Kız odasında nakış işlerken bir kuş
gelip penceresine konar ve dile gelerek:
“Sultan’ım, küçük Sultan!
Bir ölü başında duracaksın,
Kırk gün bekleyeceksin,
Muradına ereceksin.”
Der. Ertesi gün
yine kuş gelip aynı şeyleri söyleyince kız annesine olan biteni anlatır. Annesi de kızının odasında gizlice saklanıp
kuşun gelmesini bekler. Kuş yine gelip aynı
şeyleri söyleyince annesi kızını da alıp evden gider ve diyar diyar
dolaşıp bir sarayın karşısında mola
verirler. Yoruldukları için derin uykuya dalan anne ve kızın yanına o kuş yine gelir. Bu defa kızı incitmeden, kaptığı
gibi karşıdaki sarayın bir odasına götürüp yere
bırakır ve oradan uzaklaşır. Kız uyanınca etrafına bakar ve yatağın
içinde yatan bir ölünün başında bulur
kendini. Kız, kuşun dediklerini hatırlar ve ölü gibi yatan gencin başında sabrederek dua etmeye başlar. Kız, otuz dokuz
gün boyunca bu genç için gözyaşları
döküp iyileşmesi için dua eder. Kırkıncı gün pencereden bakan kız, bir
geminin geçtiğini görür. Bir kese altın
karşılığında gemiden kendisine can yoldaşı olacak bir cariye satın alır. Kız, cariyeye odada kalmasını tembihler
ve sarayı dolaşmak için odadan ayrılır. O
sırada genç delikanlı uyanır ve yanı başında duran cariyenin kırk gün
boyunca başında beklediğini zanneder.
Cariye de yalan
söyleyerek evet der.
Bu delikanlı sarayın
şehzadesidir. Kırk gün boyunca ölü gibi yatmasını sağlayan bir ilaç alır
ve başında durup bekleyecek kişiyle
evlenmeye ant içer. Şehzade, cariye ile hemen evlenir ve cariye asıl kızı ise kendi yardımcısı gibi gösterir. Olan
biten karşısında kız, her şeyde vardır bir
hikmet diyerek sabredip
bekler. Yemen’e sefere
gidecek olan şehzade,
karısı olan cariyeye ne istediğini sorar. Karısı da elmas
bir küpe ister. Kızcağıza da bir şey ister misin diye sorunca o da bir sabır taşı ister. Eğer
taşı unutursan yolda kalasın ve geminin önünü
kara dumanlar alsın der. Şehzade Yemen’e varıp işlerini bitirdikten
sonra dönüş yoluna hazırlanır. Karısının
istediği küpeleri alır ama sabır taşını unutur. Yola çıkınca geminin önünü kara dumanlar kaplar ve gemi gidemez.
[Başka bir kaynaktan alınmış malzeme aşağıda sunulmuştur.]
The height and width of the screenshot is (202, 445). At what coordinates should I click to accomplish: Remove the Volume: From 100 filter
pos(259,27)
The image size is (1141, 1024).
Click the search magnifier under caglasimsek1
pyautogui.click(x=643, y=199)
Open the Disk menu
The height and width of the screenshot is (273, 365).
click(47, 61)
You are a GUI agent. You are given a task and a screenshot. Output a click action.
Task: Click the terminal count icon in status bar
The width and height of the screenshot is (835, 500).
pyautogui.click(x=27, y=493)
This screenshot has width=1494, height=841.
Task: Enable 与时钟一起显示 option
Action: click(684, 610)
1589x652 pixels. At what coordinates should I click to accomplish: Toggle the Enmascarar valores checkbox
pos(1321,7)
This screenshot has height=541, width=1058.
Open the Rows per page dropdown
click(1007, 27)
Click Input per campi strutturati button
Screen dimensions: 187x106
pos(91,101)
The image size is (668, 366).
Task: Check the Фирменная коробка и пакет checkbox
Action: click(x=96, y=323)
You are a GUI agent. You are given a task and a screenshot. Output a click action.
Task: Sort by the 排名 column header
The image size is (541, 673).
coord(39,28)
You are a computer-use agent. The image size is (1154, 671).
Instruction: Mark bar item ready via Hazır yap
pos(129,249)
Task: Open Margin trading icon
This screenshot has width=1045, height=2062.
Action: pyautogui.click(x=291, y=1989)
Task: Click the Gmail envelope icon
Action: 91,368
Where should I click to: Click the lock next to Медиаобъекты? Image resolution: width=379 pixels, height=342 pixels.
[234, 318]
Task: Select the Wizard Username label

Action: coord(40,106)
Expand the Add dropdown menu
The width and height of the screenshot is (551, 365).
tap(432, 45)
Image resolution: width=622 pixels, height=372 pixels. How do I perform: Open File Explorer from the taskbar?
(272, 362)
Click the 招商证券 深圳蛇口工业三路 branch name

Hemen sabır taşını unuttuğunu hatırlayan
şehzade geri dönüp sabır taşını alıp yoluna devam eder ve saraya varır.
Karısına küpeleri, kıza da sabır taşını verir. Gece boyunca olan biteni düşünen
şehzade bir türlü uyuyamaz ve kızcağızın
odasının yanına gider
ve kapı aralığından
sabır taşıyla konuşan
kızı dinlemeye başlar. Kız
başından geçen bütün olayları sabır taşına anlatmaya başlar. Sabır taşı en sonunda dayanamaz şişer ve çatlar.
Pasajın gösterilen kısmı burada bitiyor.